### [Required action]
Extract, exactly and without pictures, every line from the one that includes "The width and" through the final line of the material below.

### [Entries provided]
####################
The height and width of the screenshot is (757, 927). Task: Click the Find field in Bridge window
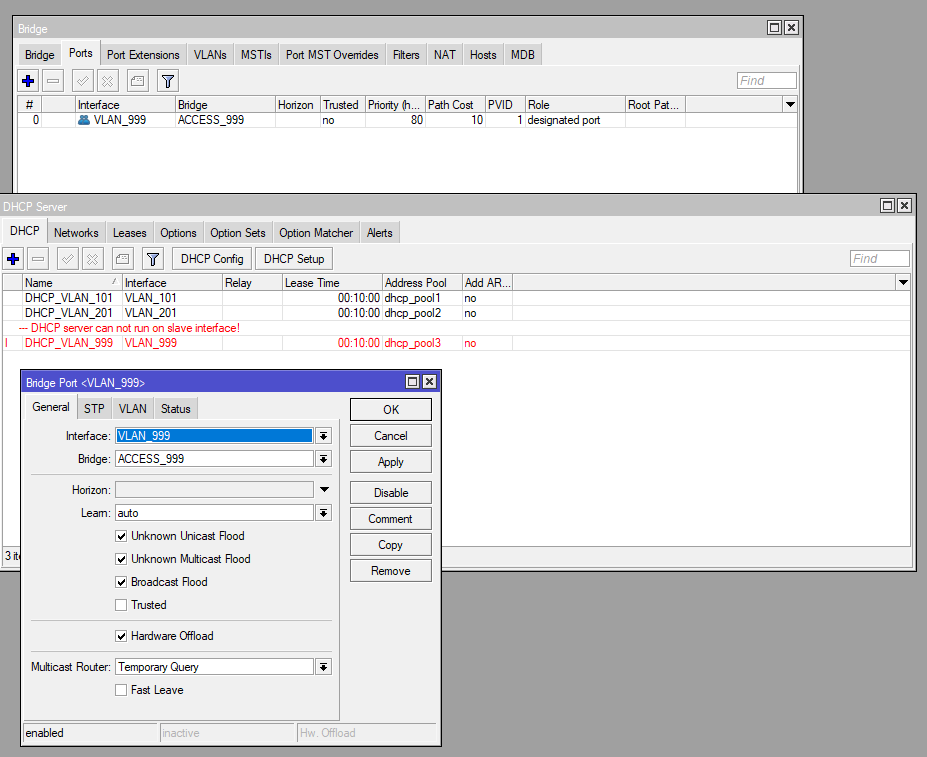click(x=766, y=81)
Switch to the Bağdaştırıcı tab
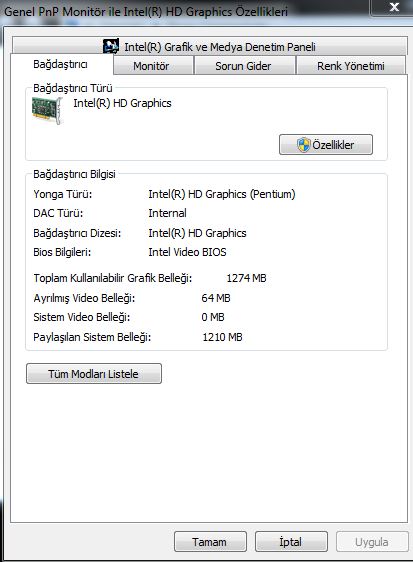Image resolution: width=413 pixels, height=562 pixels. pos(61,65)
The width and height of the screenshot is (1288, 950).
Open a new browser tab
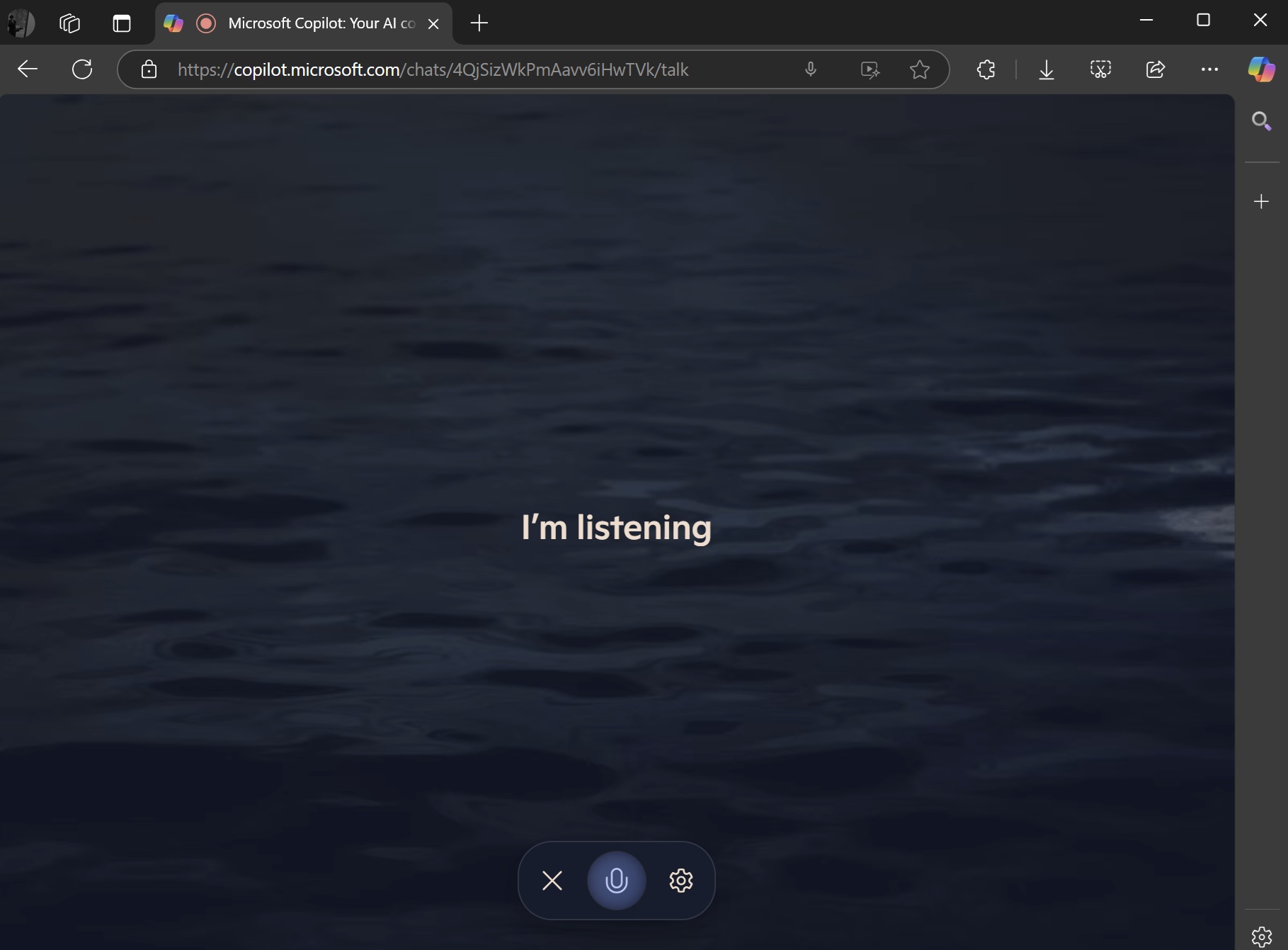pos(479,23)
####################
### [Your response]
The width and height of the screenshot is (1288, 950).
Open a new browser tab
pos(479,23)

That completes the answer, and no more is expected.